Chris Burns British, b. 1968

Contemporary artist Chris Burns’s work exists somewhere between painting, drawing, and printmaking embodied in a poetic expression of the life of the artist who exists “outside of everything.” In some instances, Burns’ work reminds one of the figural imagery of Francis Bacon, particularly in the areas of abstract swathes of paint that evoke a sense of ghostly erasure. And yet, much of Burns’ work has a spareness and minimalist approach to colour. This style is unexpectedly juxtaposed with a painterly attention to impasto surface and a calligraphic inscription of space.

 

Burns’s practice includes etchings and he often works in oil, ink, charcoal chalk and graphite, as well. His mixed media paintings are a network of texture, impasto and painterly inscription. Of this formal style one is reminded of the work of Jean Dubuffet and Chaim Soutine particularly in the haptic treatment of surface. However, Burns notes that his relationship to these modernist canons and or traditions is symbiotic.

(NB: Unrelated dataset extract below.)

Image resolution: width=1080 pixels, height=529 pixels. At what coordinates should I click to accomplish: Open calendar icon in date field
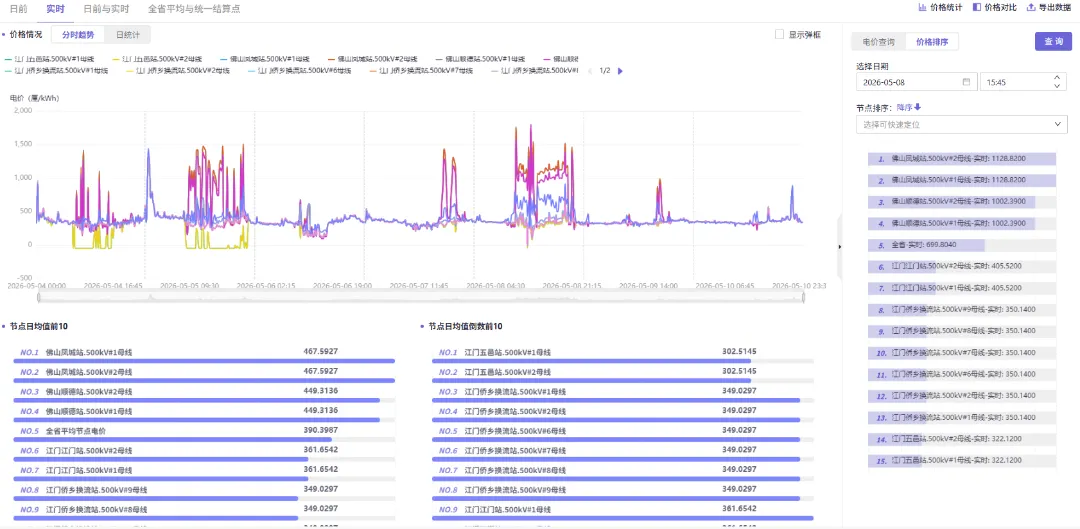pyautogui.click(x=966, y=82)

As the artist explains, such art historic legacies and histories are “not obsolete” within contemporary practice, but rather transformed through new interpretations and experiments. In this way, Burns’s work is connected to the practice of Dubuffet most closely in the sense that he shares with the modern master a commitment to innovation realised through unconventional or experimental studio practice. One such example is Burns’s ‘A Rakes Progress’: a series of paintings and etchings that serve as “a deconstruction of William Hogarth’s.  To create these images the artist began with Hogarth engravings and “took them through them through a process of editing and reconstruction and the re-etching of over seventy copper plates.” 

 

If Burns’s work is in part autobiographic, it is this story of making art that it is at the centre of the artistic narrative. Within this visual world, we see traces of the beginnings of ideas, the moment of painting in the artist’s brushstroke or the unveiling of surface through reduction, resulting in a tactile surface that has, at the same time, a powerful graphic sensibility. 

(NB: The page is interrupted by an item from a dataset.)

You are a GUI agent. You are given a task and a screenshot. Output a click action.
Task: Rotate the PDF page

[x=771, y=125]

Burns emphasizes the importance of artistic exploration “It is the process of painting which draws out something far more ambiguous and complex…“I think of my work as deeply autobiographical, yet I never start with myself or autobiography, it’s only sometime later I recognise this.”

 

Through these experimental approaches, and an enduring commitment to the process of creating, Burns has constructed his own genre of picture making. In pictures of obscured and reworked scenes and portraits, an unsettling beauty permeates an impressive oeuvre of both graphic and painterly imagery. This new tableau of portraits possesses a quality of spectral memory, paired with a voluptuous handling of paint and colour, and inscribed moments of art history. 

 

Rosa JH Berland

 

KINGDOM
 
The original drawings for these etchings were made with a need to simplify my practice and I reduced it down to ink on paper hoping to develop a style and different approach to my subject matter. The animals  felt like a natural channel for self expression, though I didn't think of them as anthropomorphic, they were more about just being alive. An incredible influence in the early stages of these studies were the drawings of Nadia Chomyns; though the study of her work has largely focused on the developmental psychology aspect of her autism; for me as an artist her work liberated the process of drawing, they made me want to draw. Not only was her line work and form incredibly inventive it also managed to capture something else: her cockerels, dogs and horses had a strong sense of personality, but not human, just living, those bold eyes staring out at you were hypnotic to me.
Later beyond reacting directly to Chomyns's work I could see that her development posed an interesting question about creativity;  her highly developed work was made deep in the isolation of her autism and as therapy helped her adjust outside of this and live a more balanced life, her incredible drawing ability became like any other child's work of her age, till eventually she actually stopped drawing.
 I made art because I found basic every day life unbearable, I sought isolation, I had no desire for a career or to even be an artist, I wanted liberty from expectation. The struggle was just being alive not art. Being on your own allowed streams of thought to follow their own paths; painting and drawing gives you something to do on your own and it became a way to communicate something to myself about being alive and I think these drawings of animals contain the spirit of this struggle.